I never have gone back to prostitution. Even when it has felt inevitable, all I’m good at, when I’ve felt I’d never get any better and that I might as well get it over and done with rather than having it hang over my head – even then, I haven’t gone back. The reason? I couldn’t do it sober. The memory of the horror of what it would mean stops me. I have enough clear thinking even in those bleak times to realize that while things might not get any better, they could get a lot worse by going back. Hell, they would get a lot worse if I went back. Similarly, I have contemplated suicide when things have felt really black in recovery. In truth, I didn’t want to die, I just didn’t know how to live. I don’t want to go back but I haven’t known how to go on.

The help available out there to women who have exited prostitution is woefully inadequate. I have found it to be practically non-existent. The first hope I got was stumbling across the Object website (www.object.org), a UK movement against the objectification of women. I wrote to them, telling them my story and they wrote back. I couldn’t believe they took the time to write back! My attempts at accessing help elsewhere, at finding people who understood, who gave a shit, even within the mental health profession, had hitherto been unsuccessful. From my dialogue with Object, I gained a little confidence and started the blog, a big part of my recovery. I knew I wasn’t totally on my own, and had begun to be able to articulate some of what had happened to me, in print at least – it remained largely unspeakable. But I still lacked any face to face help. I needed someone who knew me, to whom I wasn’t anonymous, to see at first hand the different heads, the frozenness, to spend time with me and get to know me so that they could understand me and what it’s like to be me, and help me to move forward.

The last 6 months have seen that change. I am now seeing a therapist who listens rather than telling me how it is, who checks out if he’s getting things right and who I find myself able to trust. And I have a sponsor who I also trust enough to talk to about this stuff, which is immense – the power of a twelve step programme is that help isn’t confined to office hours and care isn’t on the meter. I have people I can sit down with and try and talk to about my past and work it through.

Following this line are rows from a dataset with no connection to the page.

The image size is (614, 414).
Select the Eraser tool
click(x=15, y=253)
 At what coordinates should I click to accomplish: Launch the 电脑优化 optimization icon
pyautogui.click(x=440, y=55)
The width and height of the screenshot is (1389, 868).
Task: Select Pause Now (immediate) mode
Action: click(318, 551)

Now I have help, now I can talk to someone, I feel for the first time that I won’t have to go back. Prostitution is a trap, and simply having exited is not enough to stay safe. The mental trauma it causes serves to make women who have survived it incredibly vulnerable to going back - not because we want to (you can hear the johns rubbing their hands, gleefully saying see! They love it really!) but because in a society which has swallowed the lies and language of the sex industry, there’s quite simply no place else to go.

Things are hard right now. The PTSD’s bad: at night I keep the light on, bedroom door locked and wedged, and I sleep very little. I’m processing and re-living, body and mind. When I was pimped, it wasn’t safe to relax: I was always alert, always watching for the next danger, trying to stay a step ahead. Or I’d be dissociated, or numbed from the drugs and booze. The abnormal relationship between body mind and me is taking time to unknot. But I am so grateful to have help. I’ve done a lot of things alone of necessity, but carrying this stuff alone was impossible and made me incredibly vulnerable to going back. Things are moving, and that’s good, even if it’s painful. It’s not possible to change the future without disturbing the present, and I want a future that’s as far from my past as the east is from the west. I used to be a prisoner, locked up, beaten up, and told to shut the fuck up. Now I am free. Like a battery hen released for the first time from the confines of her cage, the mental cage can still confine me. It’s going to take a little sorting, a lot of patience and a whole bucket load of love for my head to catch up. Then I shall fly!